Estimation of the apical constriction
The length of the apical membrane was estimated by drawing a line in ImageJ between two adjacent membranes marked by mCD8-GFP. For ovarioles stained with Dlg, the apical length between lateral membranes marked with Dlg and mCD8-GFP was measured for the clonal FCs and Dlg alone in adjacent non-clonal FCs. For ovarioles marked with aPKC, apical length was determined in mCD8-GFP- and aPKC-stained clonal FCs and with aPKC alone in adjacent non-clonal FCs. A ratio was obtained for each clone with the adjacent heterozygous FCs and represented for different genotypes in a graph to estimate the extent of apical constriction.
Quantification of dpERK
For the analysis of relative dpERK fluorescence in different genotypes, we marked a region of interest (ROI) around the clone expressing mCD8-GFP and neighboring FCs. A background ROI was used to subtract the noise from the actual signal. Appropriate thresholding was applied to quantitate the dpERK in cells. The ratio of the thresholded intensity value of dpERK from the clone to their neighboring cell was computed.
n values and statistics
Each data point (n) represents quantification from a distinct clone in different egg chambers. A minimum number of four egg chambers were used for the statistics. The data for each genotype is shown with its respective mean and s.e.m.

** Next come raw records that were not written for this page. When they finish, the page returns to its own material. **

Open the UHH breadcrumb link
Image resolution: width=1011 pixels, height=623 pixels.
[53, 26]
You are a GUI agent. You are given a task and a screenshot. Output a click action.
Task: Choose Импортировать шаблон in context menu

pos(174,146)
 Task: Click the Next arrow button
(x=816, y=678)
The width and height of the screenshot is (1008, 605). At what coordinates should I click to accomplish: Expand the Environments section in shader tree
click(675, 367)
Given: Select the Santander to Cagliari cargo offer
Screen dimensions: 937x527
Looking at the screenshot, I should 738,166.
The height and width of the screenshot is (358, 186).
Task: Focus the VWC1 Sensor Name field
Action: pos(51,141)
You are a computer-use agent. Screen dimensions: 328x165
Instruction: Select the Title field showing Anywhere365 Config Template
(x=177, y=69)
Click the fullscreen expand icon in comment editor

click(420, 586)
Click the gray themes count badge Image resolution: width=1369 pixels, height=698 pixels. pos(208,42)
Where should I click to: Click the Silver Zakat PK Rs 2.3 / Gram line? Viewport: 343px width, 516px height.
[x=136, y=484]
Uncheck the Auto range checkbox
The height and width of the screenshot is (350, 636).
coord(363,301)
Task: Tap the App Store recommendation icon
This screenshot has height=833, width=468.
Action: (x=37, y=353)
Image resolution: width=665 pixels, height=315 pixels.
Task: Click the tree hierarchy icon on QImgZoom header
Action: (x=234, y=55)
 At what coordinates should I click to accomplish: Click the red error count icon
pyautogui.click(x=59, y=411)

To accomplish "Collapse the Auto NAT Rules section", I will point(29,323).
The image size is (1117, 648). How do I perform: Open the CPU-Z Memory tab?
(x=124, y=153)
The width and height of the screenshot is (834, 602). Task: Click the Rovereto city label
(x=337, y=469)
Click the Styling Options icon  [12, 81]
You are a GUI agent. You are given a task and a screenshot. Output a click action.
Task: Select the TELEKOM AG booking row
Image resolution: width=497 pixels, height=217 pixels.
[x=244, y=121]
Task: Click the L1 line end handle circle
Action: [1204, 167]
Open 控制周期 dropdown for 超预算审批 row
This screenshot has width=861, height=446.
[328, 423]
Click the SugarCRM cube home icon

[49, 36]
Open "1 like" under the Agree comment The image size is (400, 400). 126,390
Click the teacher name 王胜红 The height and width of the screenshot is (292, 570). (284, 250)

The statistical test applied for two groups is two-tailed unpaired Student's t-test, and for more than two groups is a one-way analysis of variance (ANOVA) with Tukey's multiple comparison test.
Acknowledgements
We thank Deepa Subramanyam, Mayurika Lahiri, Nagaraj Balasubramanian and R.R. lab members for continuous discussions on the data. Stocks obtained from the Bloomington Drosophila Stock Center (NIH P40OD018537) were used in this study. We have used Microsoft Excel, GraphPad Prism, Fiji and ImageJ for data analysis. We acknowledge the Drosophila and Microscopy facilities of the Indian Institute of Science Education and Research, Pune, India, for stock maintenance, fly food and microscopy.
Footnotes
Author contributions
Conceptualization: B.U., D.T., R.R.; Methodology: B.U., R.K.V., D.T., R.R.; Validation: B.U., R.K.V., R.R.; Formal analysis: B.U., R.K.V., D.T., R.R.; Investigation: B.U., R.K.V., R.R.; Resources: R.R.; Writing - original draft: B.U., R.R.; Writing - review & editing: B.U., D.T., R.R.; Visualization: B.U., R.K.V., D.T., R.R.; Supervision: R.R.; Project administration: B.U., R.R.; Funding acquisition: R.R.
Funding
B.U., R.K.V. and D.T. thank the Council of Scientific and Industrial Research, India, for the graduate fellowship. B.U. thanks the Science and Engineering Research Board, India and Wellcome Trust DBT India Alliance for the project fellowship, and Innoplexus Consulting Services Pvt and Scivic Engineering Pvt for additional financial support. R.R. thanks the Science and Engineering Research Board (CRG/2018/003347) and the Wellcome Trust DBT India Alliance Senior Fellowship (IA/S/22/1/506232) for funding. Open access funding provided by the Indian Institute of Science Education Research Pune. Deposited in PMC for immediate release.
Data availability
All relevant data can be found within the article and its supplementary information.
Peer review history
The peer review history is available online at https://journals.biologists.com/dev/lookup/doi/10.1242/dev.201732.reviewer-comments.pdf
References
Competing interests
The authors declare no competing or financial interests.